### Task brief
Reproduce the listing below line for line without any alteration, omitting the pictures from your answer.

(Extracted data entries)
---*---

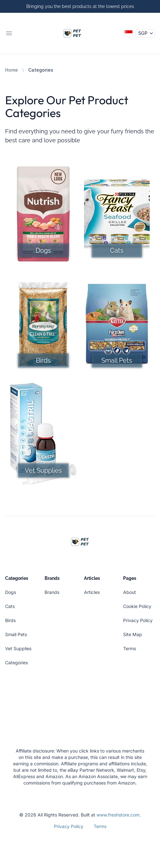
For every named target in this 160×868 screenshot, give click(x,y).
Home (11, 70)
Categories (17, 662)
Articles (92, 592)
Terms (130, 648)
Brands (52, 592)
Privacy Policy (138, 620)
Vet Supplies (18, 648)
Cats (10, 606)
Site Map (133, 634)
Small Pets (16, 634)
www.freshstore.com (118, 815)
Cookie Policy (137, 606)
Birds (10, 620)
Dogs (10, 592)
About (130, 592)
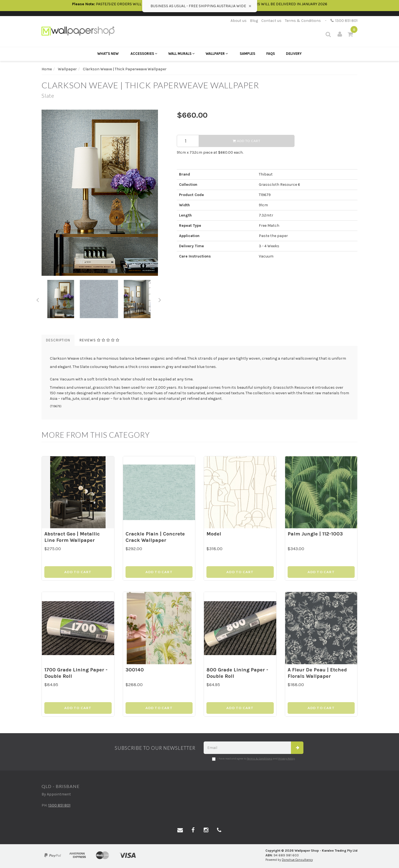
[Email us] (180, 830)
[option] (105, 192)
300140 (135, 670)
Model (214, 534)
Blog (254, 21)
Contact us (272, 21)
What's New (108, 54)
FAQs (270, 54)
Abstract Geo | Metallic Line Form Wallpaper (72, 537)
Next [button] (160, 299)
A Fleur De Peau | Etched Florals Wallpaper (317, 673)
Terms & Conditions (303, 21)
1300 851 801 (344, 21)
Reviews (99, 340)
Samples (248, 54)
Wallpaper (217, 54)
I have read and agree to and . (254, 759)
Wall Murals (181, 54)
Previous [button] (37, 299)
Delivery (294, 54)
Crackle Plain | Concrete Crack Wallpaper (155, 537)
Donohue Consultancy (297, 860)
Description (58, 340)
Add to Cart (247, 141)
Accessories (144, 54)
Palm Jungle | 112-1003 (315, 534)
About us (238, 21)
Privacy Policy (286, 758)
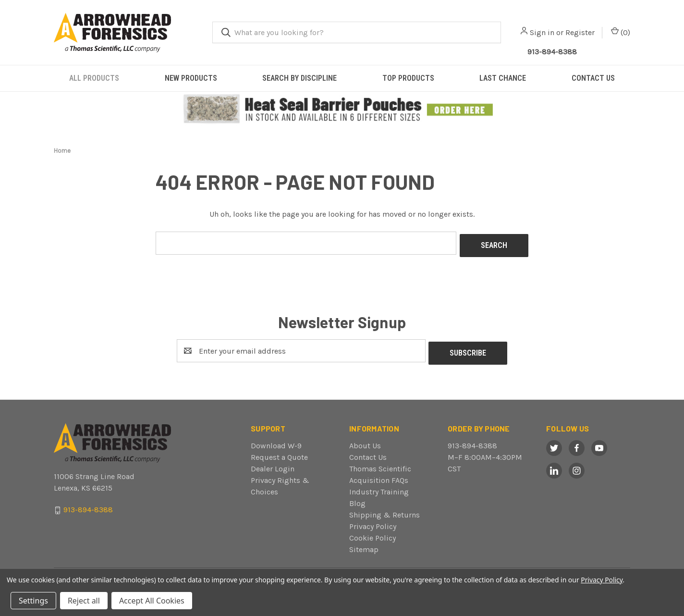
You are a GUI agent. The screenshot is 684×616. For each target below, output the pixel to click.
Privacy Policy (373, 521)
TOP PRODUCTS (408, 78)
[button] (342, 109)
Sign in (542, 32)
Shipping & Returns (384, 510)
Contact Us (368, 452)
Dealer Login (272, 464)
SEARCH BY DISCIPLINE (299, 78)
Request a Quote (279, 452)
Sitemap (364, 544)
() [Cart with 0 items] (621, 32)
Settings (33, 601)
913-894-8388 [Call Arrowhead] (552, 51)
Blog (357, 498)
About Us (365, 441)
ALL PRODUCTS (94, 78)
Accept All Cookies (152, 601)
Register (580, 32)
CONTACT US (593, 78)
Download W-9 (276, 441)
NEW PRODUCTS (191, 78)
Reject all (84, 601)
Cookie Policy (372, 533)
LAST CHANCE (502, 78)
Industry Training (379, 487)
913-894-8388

---*---

### Complete answer
For every named target in this 160×868 screenshot, give click(x,y).
Home (11, 70)
Categories (17, 662)
Articles (92, 592)
Terms (130, 648)
Brands (52, 592)
Privacy Policy (138, 620)
Vet Supplies (18, 648)
Cats (10, 606)
Site Map (133, 634)
Small Pets (16, 634)
www.freshstore.com (118, 815)
Cookie Policy (137, 606)
Birds (10, 620)
Dogs (10, 592)
About (130, 592)
[Email us] (180, 830)
[option] (105, 192)
300140 (135, 670)
Model (214, 534)
Blog (254, 21)
Contact us (272, 21)
What's New (108, 54)
FAQs (270, 54)
Abstract Geo | Metallic Line Form Wallpaper (72, 537)
Next [button] (160, 299)
A Fleur De Peau | Etched Florals Wallpaper (317, 673)
Terms & Conditions (303, 21)
1300 851 801 (344, 21)
Reviews (99, 340)
Samples (248, 54)
Wallpaper (217, 54)
I have read and agree to and . (254, 759)
Wall Murals (181, 54)
Previous [button] (37, 299)
Delivery (294, 54)
Crackle Plain | Concrete Crack Wallpaper (155, 537)
Donohue Consultancy (297, 860)
Description (58, 340)
Add to Cart (247, 141)
Accessories (144, 54)
Palm Jungle | 112-1003 (315, 534)
About us (238, 21)
Privacy Policy (286, 758)
You are a GUI agent. The screenshot is 684×616. For each target below, output the pixel to click.
Privacy Policy (373, 521)
TOP PRODUCTS (408, 78)
[button] (342, 109)
Sign in (542, 32)
Shipping & Returns (384, 510)
Contact Us (368, 452)
Dealer Login (272, 464)
SEARCH BY DISCIPLINE (299, 78)
Request a Quote (279, 452)
Sitemap (364, 544)
() [Cart with 0 items] (621, 32)
Settings (33, 601)
913-894-8388 [Call Arrowhead] (552, 51)
Blog (357, 498)
About Us (365, 441)
ALL PRODUCTS (94, 78)
Accept All Cookies (152, 601)
Register (580, 32)
CONTACT US (593, 78)
Download W-9 (276, 441)
NEW PRODUCTS (191, 78)
Reject all (84, 601)
Cookie Policy (372, 533)
LAST CHANCE (502, 78)
Industry Training (379, 487)
913-894-8388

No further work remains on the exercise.